Source data
== Segment start ==

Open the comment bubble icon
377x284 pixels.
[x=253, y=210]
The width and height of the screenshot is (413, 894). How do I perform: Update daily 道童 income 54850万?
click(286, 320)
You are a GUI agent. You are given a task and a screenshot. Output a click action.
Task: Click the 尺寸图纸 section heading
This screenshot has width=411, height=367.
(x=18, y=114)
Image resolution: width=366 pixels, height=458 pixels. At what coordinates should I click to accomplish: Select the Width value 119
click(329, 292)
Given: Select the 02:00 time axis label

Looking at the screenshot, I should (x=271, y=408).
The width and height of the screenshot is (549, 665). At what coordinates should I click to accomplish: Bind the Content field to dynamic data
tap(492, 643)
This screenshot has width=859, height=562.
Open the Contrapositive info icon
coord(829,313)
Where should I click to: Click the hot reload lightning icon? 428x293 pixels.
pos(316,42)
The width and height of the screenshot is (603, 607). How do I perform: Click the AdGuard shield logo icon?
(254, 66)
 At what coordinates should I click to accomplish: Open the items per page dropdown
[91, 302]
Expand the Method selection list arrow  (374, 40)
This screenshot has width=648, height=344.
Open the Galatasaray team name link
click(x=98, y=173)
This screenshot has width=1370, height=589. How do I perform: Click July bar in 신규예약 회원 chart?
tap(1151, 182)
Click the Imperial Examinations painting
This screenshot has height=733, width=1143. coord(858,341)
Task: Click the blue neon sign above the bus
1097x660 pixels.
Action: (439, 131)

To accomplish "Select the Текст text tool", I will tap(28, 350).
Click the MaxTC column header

== Segment end ==

Transcribe all entries exactly as they appear above.

Task output
Open the comment bubble icon
377x284 pixels.
[x=253, y=210]
The width and height of the screenshot is (413, 894). How do I perform: Update daily 道童 income 54850万?
click(286, 320)
You are a GUI agent. You are given a task and a screenshot. Output a click action.
Task: Click the 尺寸图纸 section heading
This screenshot has width=411, height=367.
(x=18, y=114)
Image resolution: width=366 pixels, height=458 pixels. At what coordinates should I click to accomplish: Select the Width value 119
click(329, 292)
Given: Select the 02:00 time axis label

Looking at the screenshot, I should (x=271, y=408).
The width and height of the screenshot is (549, 665). At what coordinates should I click to accomplish: Bind the Content field to dynamic data
tap(492, 643)
This screenshot has width=859, height=562.
Open the Contrapositive info icon
coord(829,313)
Where should I click to: Click the hot reload lightning icon? 428x293 pixels.
pos(316,42)
The width and height of the screenshot is (603, 607). How do I perform: Click the AdGuard shield logo icon?
(254, 66)
 At what coordinates should I click to accomplish: Open the items per page dropdown
[91, 302]
Expand the Method selection list arrow  (374, 40)
This screenshot has width=648, height=344.
Open the Galatasaray team name link
click(x=98, y=173)
This screenshot has width=1370, height=589. How do I perform: Click July bar in 신규예약 회원 chart?
tap(1151, 182)
Click the Imperial Examinations painting
This screenshot has height=733, width=1143. coord(858,341)
Task: Click the blue neon sign above the bus
1097x660 pixels.
Action: (439, 131)

To accomplish "Select the Текст text tool", I will tap(28, 350).
Click the MaxTC column header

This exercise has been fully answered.